“满天星计划”如同一道终极指令,让濒临窒息的“烛龙”残部爆发出最后、也是最疯狂的能量。时间被压缩到以小时计,每个人都像上了发条的机器,在“溶解”倒计时下超负荷运转。
韩望带领的“清道夫”小组,在律师和会计师近乎悲壮的协助下(他们中有人被“星火”理念打动,只收取了极低的象征性费用),开始进行一场外科手术般的“公司解体”预演。他们梳理每一份合同,评估每一种资产(主要是知识产权和未完结的项目权益),为将其转化为“星火集市”上的初始任务和“星火基金”的原始资本做准备。过程繁琐如剥茧抽丝,且充满法律风险,但韩望以其特有的细致和韧性,硬是在混乱中辟出一条狭窄的通道。
张子睿和赵然的技术攻坚组,任务最为艰巨。他们需要将“烛龙”数年来积累的、错综复杂的技术栈,像拆解精密钟表一样,拆分成一个个独立、可评估、有明确输入输出的“模块”。这不仅是技术活,更是产品定义和社区治理的设计。他们借鉴了开源社区和众包平台的经验,设计了“任务分级”(从简单的代码优化到颠覆性的协议设计)、“赏金阶梯”、“交付物标准”和基于多重签名的“去中心化审计与验收”流程雏形。

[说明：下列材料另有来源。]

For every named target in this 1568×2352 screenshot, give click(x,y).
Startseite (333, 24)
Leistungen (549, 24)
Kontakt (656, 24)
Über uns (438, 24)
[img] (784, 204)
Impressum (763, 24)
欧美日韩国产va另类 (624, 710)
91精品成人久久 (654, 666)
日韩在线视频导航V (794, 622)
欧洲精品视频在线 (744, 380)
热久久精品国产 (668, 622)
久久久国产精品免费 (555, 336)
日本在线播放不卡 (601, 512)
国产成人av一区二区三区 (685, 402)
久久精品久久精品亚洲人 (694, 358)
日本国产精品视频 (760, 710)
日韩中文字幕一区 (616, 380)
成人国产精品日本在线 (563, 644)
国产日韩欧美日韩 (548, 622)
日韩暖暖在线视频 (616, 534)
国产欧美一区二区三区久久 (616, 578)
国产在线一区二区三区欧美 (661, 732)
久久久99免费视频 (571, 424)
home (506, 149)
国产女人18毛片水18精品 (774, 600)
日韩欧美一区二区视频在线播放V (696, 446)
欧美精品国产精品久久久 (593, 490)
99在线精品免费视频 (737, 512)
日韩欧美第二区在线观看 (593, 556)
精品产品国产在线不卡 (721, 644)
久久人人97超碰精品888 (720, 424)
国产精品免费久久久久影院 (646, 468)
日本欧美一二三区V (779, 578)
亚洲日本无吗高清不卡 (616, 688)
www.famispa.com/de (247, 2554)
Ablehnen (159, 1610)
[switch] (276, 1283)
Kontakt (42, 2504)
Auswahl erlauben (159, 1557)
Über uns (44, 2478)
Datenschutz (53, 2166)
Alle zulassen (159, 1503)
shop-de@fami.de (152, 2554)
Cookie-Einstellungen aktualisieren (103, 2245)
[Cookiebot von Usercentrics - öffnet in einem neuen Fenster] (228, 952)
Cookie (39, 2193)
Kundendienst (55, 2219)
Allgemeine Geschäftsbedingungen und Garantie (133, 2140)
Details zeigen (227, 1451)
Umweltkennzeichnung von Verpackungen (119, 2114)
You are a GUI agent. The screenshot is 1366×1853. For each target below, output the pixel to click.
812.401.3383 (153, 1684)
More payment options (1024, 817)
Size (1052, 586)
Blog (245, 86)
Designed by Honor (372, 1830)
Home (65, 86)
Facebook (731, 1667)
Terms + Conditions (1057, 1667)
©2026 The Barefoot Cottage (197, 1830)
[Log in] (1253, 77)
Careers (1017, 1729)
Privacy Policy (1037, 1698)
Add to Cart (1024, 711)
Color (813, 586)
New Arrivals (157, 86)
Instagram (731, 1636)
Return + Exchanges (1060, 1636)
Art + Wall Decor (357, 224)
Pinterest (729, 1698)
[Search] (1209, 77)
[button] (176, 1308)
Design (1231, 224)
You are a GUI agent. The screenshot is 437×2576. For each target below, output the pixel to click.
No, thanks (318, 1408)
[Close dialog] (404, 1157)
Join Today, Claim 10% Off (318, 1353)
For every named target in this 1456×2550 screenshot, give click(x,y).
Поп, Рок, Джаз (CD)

陈野自己,则埋头撰写那份将决定“星火”最初灵魂的《星火宣言》。他不再使用任何商业计划书的话术,而是用最朴素的、近乎布道般的语言,阐述“满天星”的理念:
“我们曾想建造一座大厦,却发现地基建立在流沙上。我们曾想点亮一座灯塔,却被风暴遮蔽了光芒。现在,我们不再建造,也不再去照亮远方。我们要做的,是把构成大厦的每一块砖、组成灯塔的每一束光,拆解开来,分给每一个在黑暗中摸索、却依然相信技术应有温度、价值应由创造者分享的人。
>在这里,每一个具体的问题,都是值得开采的金矿。每一行解决实际困难的代码,都是可流通的星辰。我们不问你的出身,只看你贡献的价值。我们不为任何巨头或资本代言,只服务于问题与解决方案的最短路径。
>‘星火集市’没有老板,只有规则。规则由所有点亮星辰的人共同制定。‘烛龙’将死去,但它的灵魂——对隐私的执着、对协同的信仰、对每一个普通创造者的尊重——将化为最初的燃料,投入这团星火。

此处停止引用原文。